## Exercise description
In the forum thread about Masonic lodges, which lodge does CADFather belong to?

## Page excerpt

A very sad day for Ball Ground and Red Wine Lodges.  Past Master Bro. Ralph Disharoon passed away today around 11:00Am.  WB Ralph was Past Master of both lodges and  a member of Yaarab Shrine in Atlanta. He was a dedicated mason and great help to his Masonic Brethern.  I knew Bro. Ralph for close to 45 years, signed his petition for masonry and helped coach him and enjoyed every minute of it, he and I traveled many miles going to parades and Lodge and I am really going to miss him and all of his good stories.  He was also a great help to Boy Scout Troop 130.  
Please remember his family and his brethern when upon bending knees.

Rest in Peace Ralphie


----------



## collardncornbread

Bayminette Al. 498.


----------



## CADFather

Hello to all my Brothers, I'm new to the site and one of the first things I do when joining is look for Masonic brethren.  Glad to see all of you here, I look forward to sitting in the Lodge with each and everyone of you one day.  I am a part of the Tomkins Lodge #466 in Ft. Oglethorpe and have served as JS before getting ran over in 2006 while riding my motorcycle.  I'm trying to get back to being active in the Lodge, like I was before the accident.  Really glad to be here.

Joe
aka CADFather


----------



## Wing Zero

Long Cane Lodge #424 of LaGrange, GA, been a Master Mason since Nov of 2009 and currently serving as JD and also a Knight Templar of Newnan, Ga.

Just wanted to say hello to all my F&AM brothers.


----------



## jfuqua

Yes sir raised in 05 lithonia lodge #84
Check this out http://forum.gon.com/showthread.php?t=583611


----------



## riverwon

greensboro #34 here


----------



## woods-n-water

Just found this, raised 2002 Morning Star lodge # 27


----------



## Crackerz

Proud to be a Mason. As was my father. As was his father. As was his father, (Raised in England, immigrated here in1850). As was his father...and so on. All of my uncles were, too. 
Grandma is an old gal, 429. 
Raised 24 yrs ago.


----------



## dogchaser

I have traveled, my grandma is 194.


----------



## Greatflake

turning in my FC prof. week from today and getting raised on 2/5


----------



## Tank1202

Greatflake said:


> turning in my FC prof. week from today and getting raised on 2/5



Well good luck. Glad to have you. Just remember, you reap what you sew. What lodge will this all happen at?

## Material
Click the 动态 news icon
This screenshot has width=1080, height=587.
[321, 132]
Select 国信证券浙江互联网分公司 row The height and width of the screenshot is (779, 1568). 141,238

## Correct output
Tomkins Lodge #466 in Ft. Oglethorpe.